Left feet

There’s a so-called “walkers paradise” where tourists can enjoy scenic views and historical relics on foot. That is Cézembre in Brittany, France, an island like Cavite’s Corregidor where huge cannons used by American and Filipino forces during World War II are among the attractions.

Like Corregidor, uninhabited Cézembre has WWII bunkers and rusty artillery pieces that recall the violent past, while its sandy beach, turquoise waters and seabirds offer visitors recreation. There is one catch though.

Tourists have to move only on an 800-meter path to safely enjoy the views and relics. The barbed wire and signs warning “Danger! Ground not cleared beyond the fences!” remind visitors that the 18-hectare place is littered with mines and unexploded bombs, according to Agence France-Presse.

Limbs and lives are at risk in Cézembre for careless tourists who ignore the warning signs and fences.
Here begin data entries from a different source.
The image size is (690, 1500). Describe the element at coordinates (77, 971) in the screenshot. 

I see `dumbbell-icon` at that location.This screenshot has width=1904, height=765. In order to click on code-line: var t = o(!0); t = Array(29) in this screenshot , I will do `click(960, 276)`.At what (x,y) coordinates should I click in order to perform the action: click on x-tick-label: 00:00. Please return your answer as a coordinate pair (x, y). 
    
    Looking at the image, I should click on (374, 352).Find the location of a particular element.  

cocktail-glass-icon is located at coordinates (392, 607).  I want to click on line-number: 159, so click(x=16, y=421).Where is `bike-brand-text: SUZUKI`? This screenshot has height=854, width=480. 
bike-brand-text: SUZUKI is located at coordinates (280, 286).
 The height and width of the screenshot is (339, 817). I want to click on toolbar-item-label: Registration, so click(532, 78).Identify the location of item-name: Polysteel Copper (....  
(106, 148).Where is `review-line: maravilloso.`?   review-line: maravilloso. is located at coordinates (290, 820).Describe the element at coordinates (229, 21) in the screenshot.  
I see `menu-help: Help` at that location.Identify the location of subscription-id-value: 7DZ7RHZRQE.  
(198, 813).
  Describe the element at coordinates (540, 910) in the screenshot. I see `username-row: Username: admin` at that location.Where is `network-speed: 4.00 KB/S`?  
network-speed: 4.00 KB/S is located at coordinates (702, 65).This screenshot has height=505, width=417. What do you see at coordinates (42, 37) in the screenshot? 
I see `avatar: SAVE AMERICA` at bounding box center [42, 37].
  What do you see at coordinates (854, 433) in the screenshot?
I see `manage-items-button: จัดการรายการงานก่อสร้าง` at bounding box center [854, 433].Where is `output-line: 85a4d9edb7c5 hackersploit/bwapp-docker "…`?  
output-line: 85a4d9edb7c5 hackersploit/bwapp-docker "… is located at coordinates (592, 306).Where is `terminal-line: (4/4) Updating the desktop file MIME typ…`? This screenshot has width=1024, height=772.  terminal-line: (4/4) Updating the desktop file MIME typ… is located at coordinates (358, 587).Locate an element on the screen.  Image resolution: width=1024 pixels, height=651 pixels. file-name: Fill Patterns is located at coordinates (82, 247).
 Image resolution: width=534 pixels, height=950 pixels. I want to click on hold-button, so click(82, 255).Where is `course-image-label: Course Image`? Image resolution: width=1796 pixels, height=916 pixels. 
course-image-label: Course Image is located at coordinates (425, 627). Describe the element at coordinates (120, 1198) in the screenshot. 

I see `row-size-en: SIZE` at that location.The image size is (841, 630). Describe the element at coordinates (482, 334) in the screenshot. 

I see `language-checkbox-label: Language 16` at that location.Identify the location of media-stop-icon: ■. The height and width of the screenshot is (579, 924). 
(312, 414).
In contrast, the Rutherford Memorial Grounds in Brightwater, New Zealand, is fairly safe for strolling. As a matter of fact, in the site’s main attraction, the feet of the statue of nuclear physics pioneer and 1908 Nobel Prize winner Lord Ernest Rutherford are so secure to its concrete base that it cannot be stolen.

A thief tried to steal the statue of Rutherford as a boy done by Monaco sculptor Paul Walshe.

“The late-night heist was caught on camera. The determined thief turned up on a bike armed with a rope and spent half an hour rocking the statue back and forth until it snapped,” Newshub.co.nz reported.

The CCTV footage also showed “the thief cycling away from the scene on a bicycle carrying the heavy metallic statue,” AFP reported.

Rutherford’s feet, firmly attached to the base, was left by the vandal.

Alert police later caught the thief swimming in a river to escape arrest and recovered the statue intact from a house. The feet have since been reunited with the rest of the stolen part.